● Work to be completed: Write out every line of the listing below word for word, leaving out the pictures.
## BEGIN Records to use
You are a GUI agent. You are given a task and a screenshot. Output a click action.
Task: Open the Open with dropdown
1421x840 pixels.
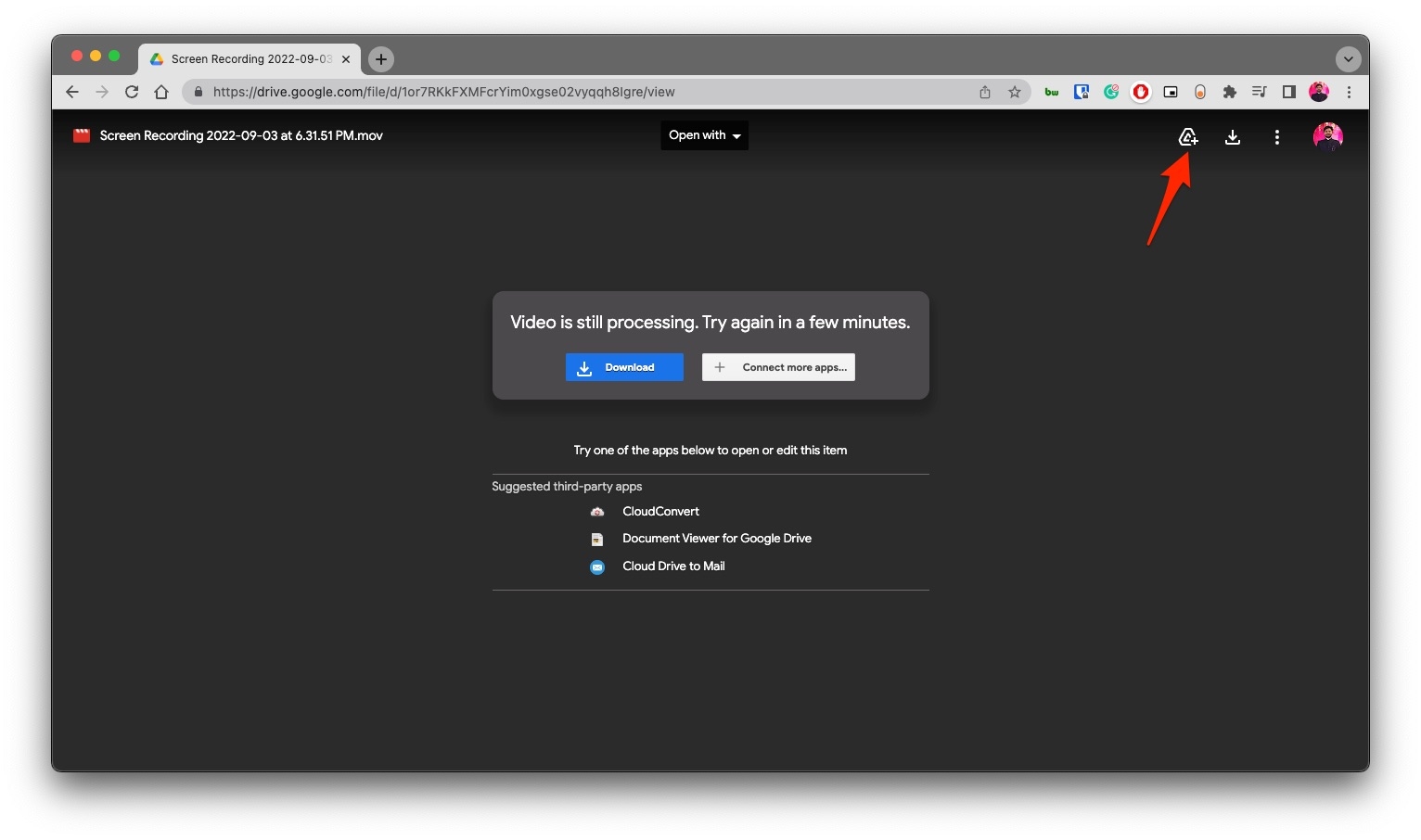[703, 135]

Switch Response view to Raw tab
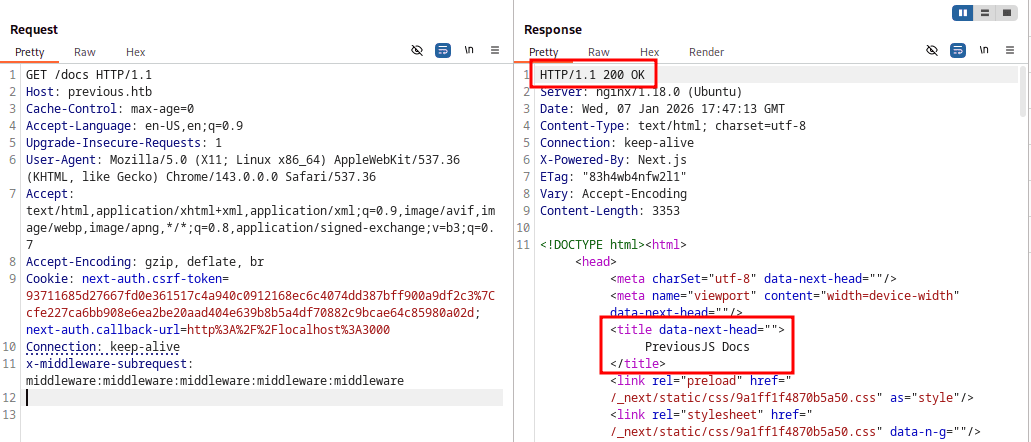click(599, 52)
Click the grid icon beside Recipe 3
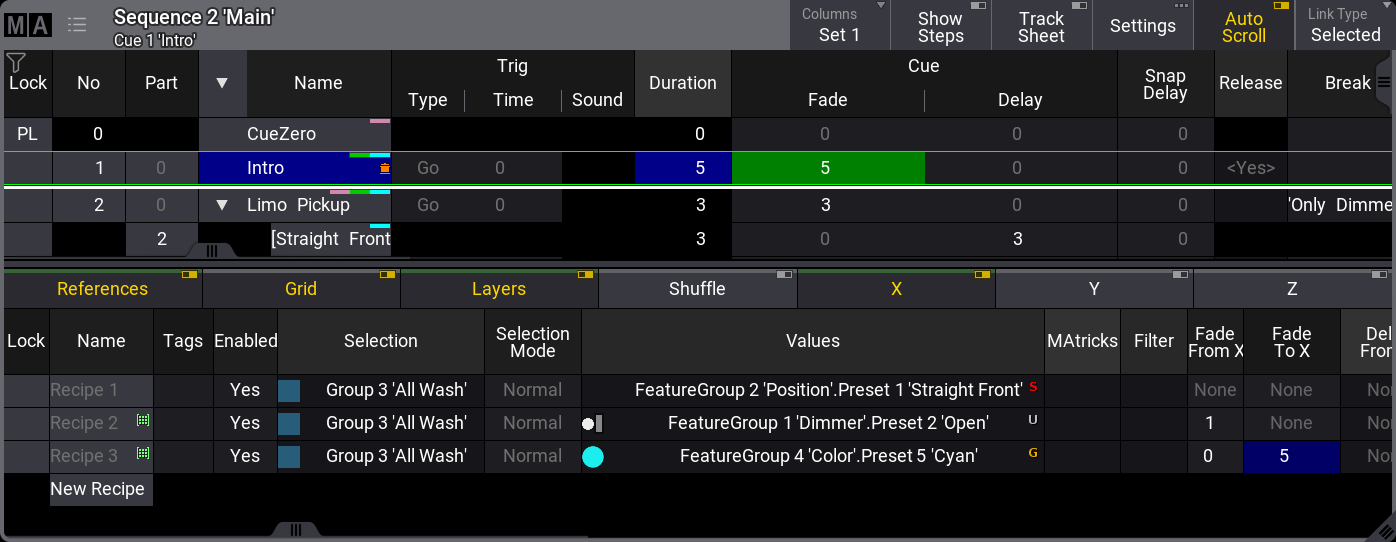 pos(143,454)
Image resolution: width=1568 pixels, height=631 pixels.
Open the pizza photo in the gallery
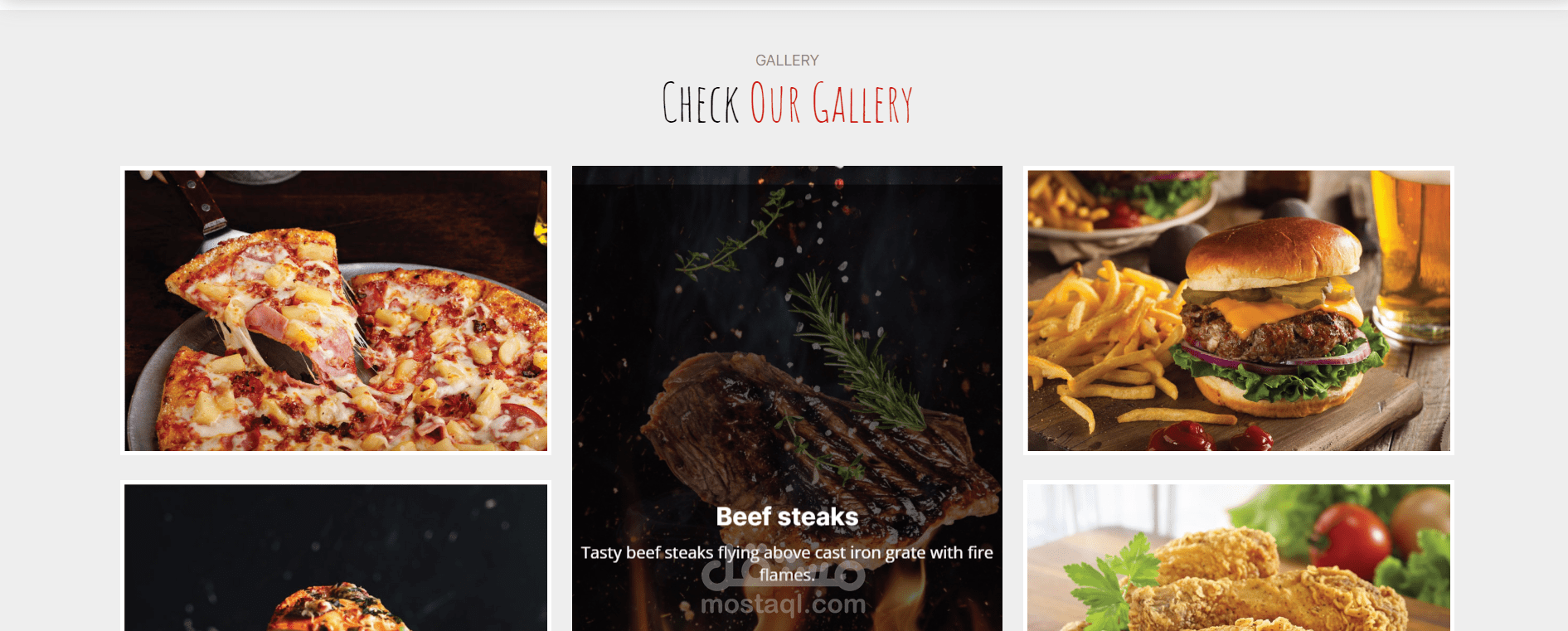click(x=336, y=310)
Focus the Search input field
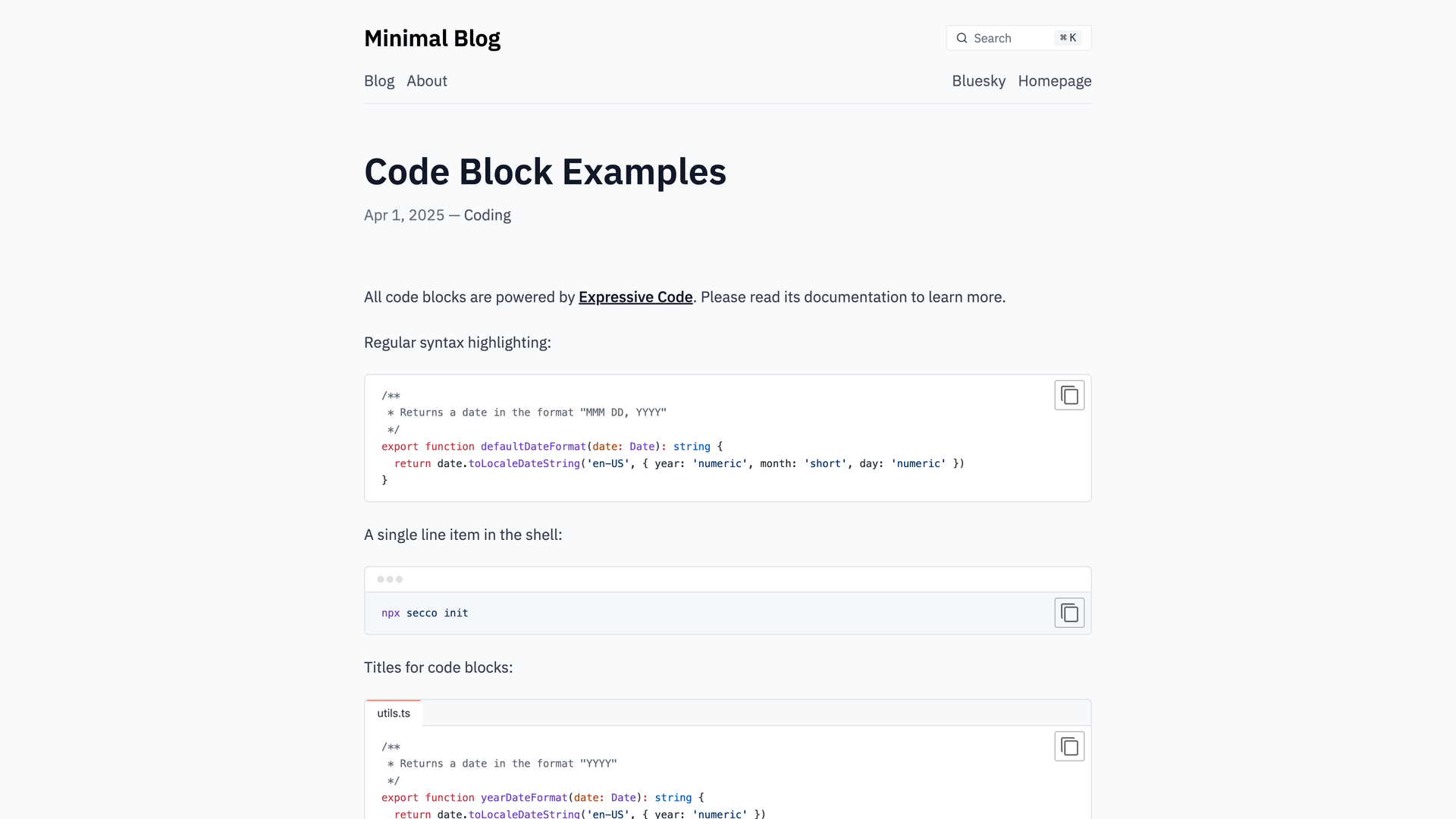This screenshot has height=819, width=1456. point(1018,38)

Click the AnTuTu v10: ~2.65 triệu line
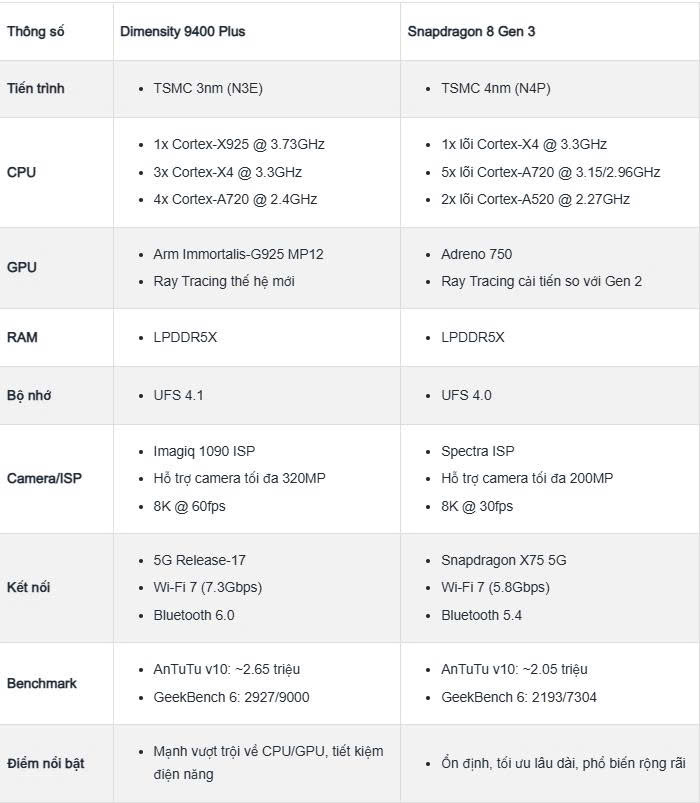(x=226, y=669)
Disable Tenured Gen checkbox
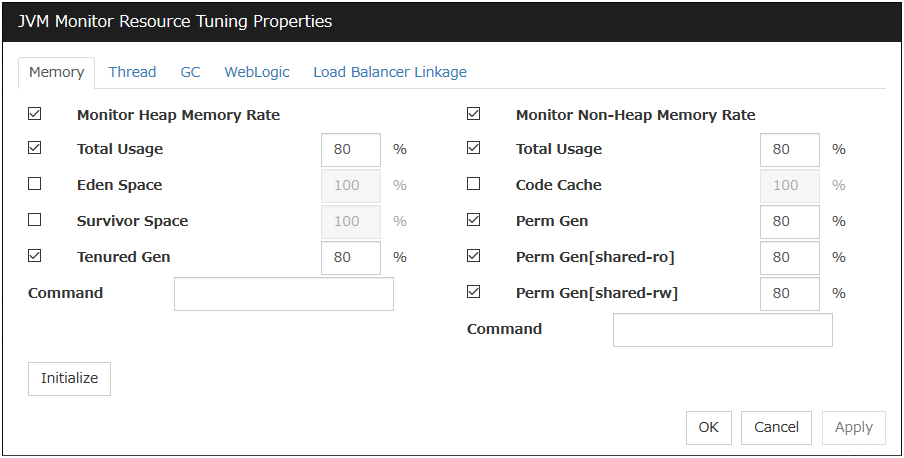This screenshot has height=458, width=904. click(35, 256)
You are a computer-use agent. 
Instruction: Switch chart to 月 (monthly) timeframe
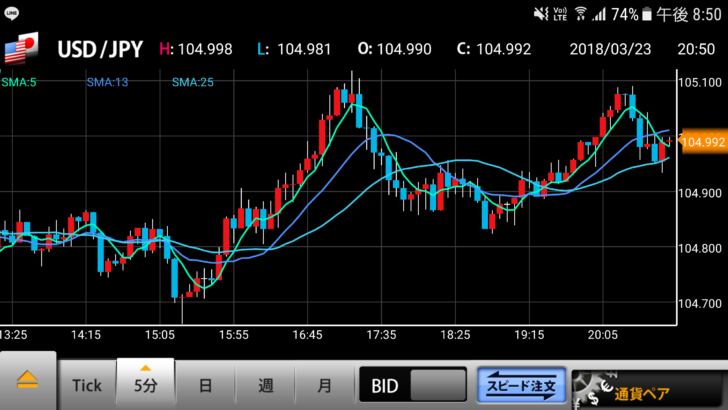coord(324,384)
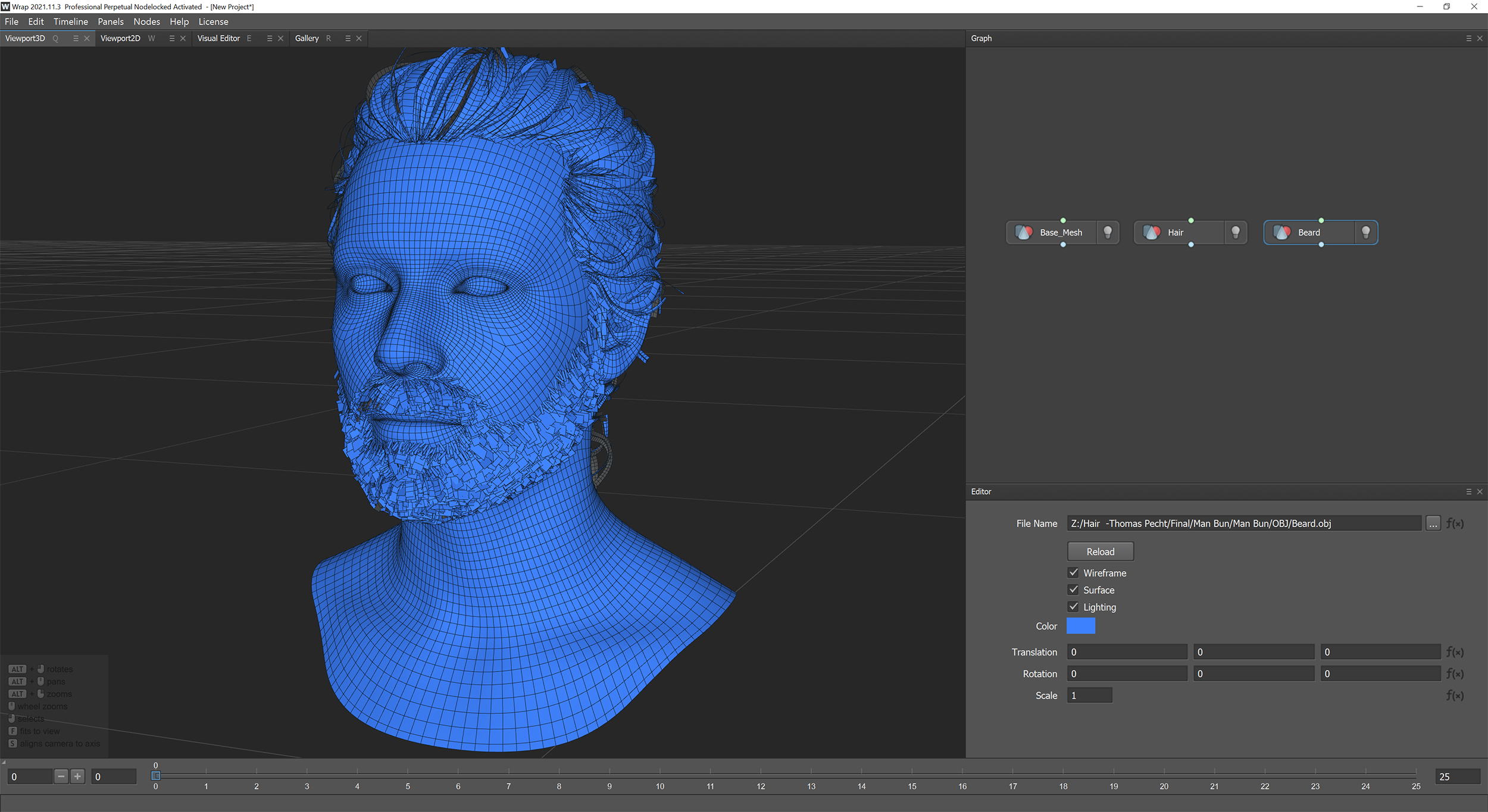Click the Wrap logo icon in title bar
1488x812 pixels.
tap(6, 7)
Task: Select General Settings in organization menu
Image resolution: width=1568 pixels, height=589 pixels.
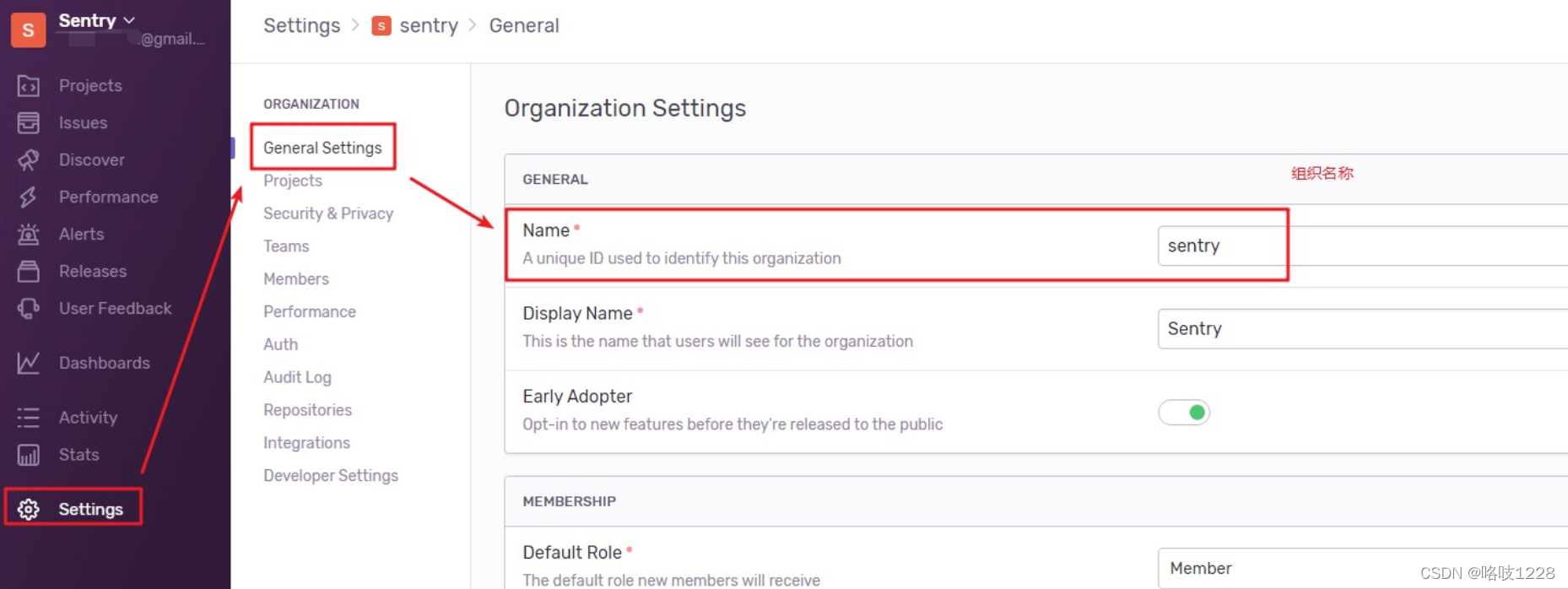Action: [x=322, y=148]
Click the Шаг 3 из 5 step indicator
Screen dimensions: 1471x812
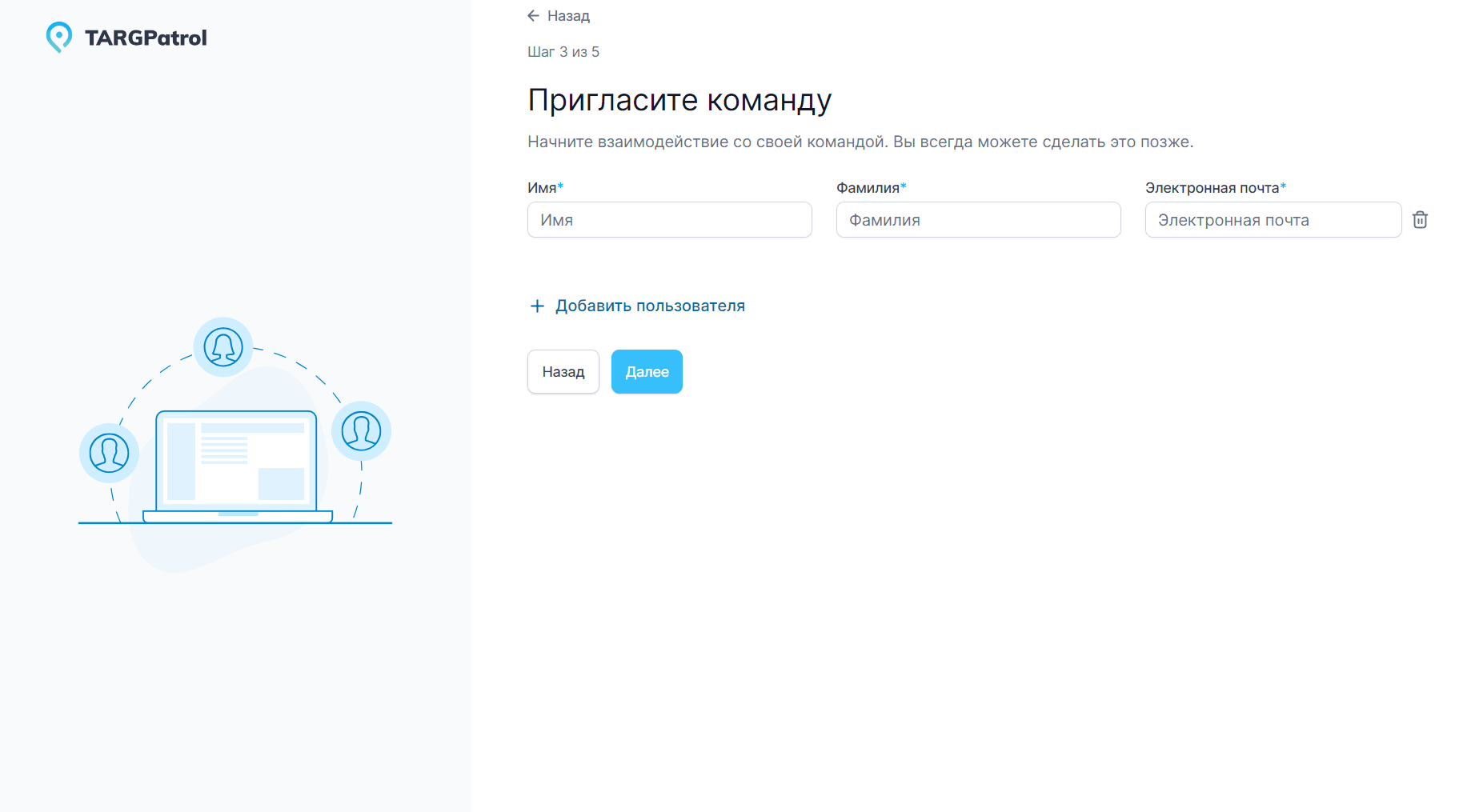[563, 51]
## END Records to use
● Solution:
You are a GUI agent. You are given a task and a screenshot. Output a click action.
Task: Open the Open with dropdown
1421x840 pixels.
[703, 135]

Switch Response view to Raw tab
click(599, 52)
Click the grid icon beside Recipe 3
 pos(143,454)
Image resolution: width=1568 pixels, height=631 pixels.
Open the pizza photo in the gallery
click(x=336, y=310)
Focus the Search input field
This screenshot has height=819, width=1456. point(1018,38)

Click the AnTuTu v10: ~2.65 triệu line
(x=226, y=669)
Disable Tenured Gen checkbox
This screenshot has height=458, width=904. click(35, 256)
You are a computer-use agent. 
Instruction: Switch chart to 月 (monthly) timeframe
coord(324,384)
Click the Wrap logo icon in title bar
1488x812 pixels.
tap(6, 7)
Task: Select General Settings in organization menu
Image resolution: width=1568 pixels, height=589 pixels.
Action: [x=322, y=148]
Click the Шаг 3 из 5 step indicator
Screen dimensions: 1471x812
[563, 51]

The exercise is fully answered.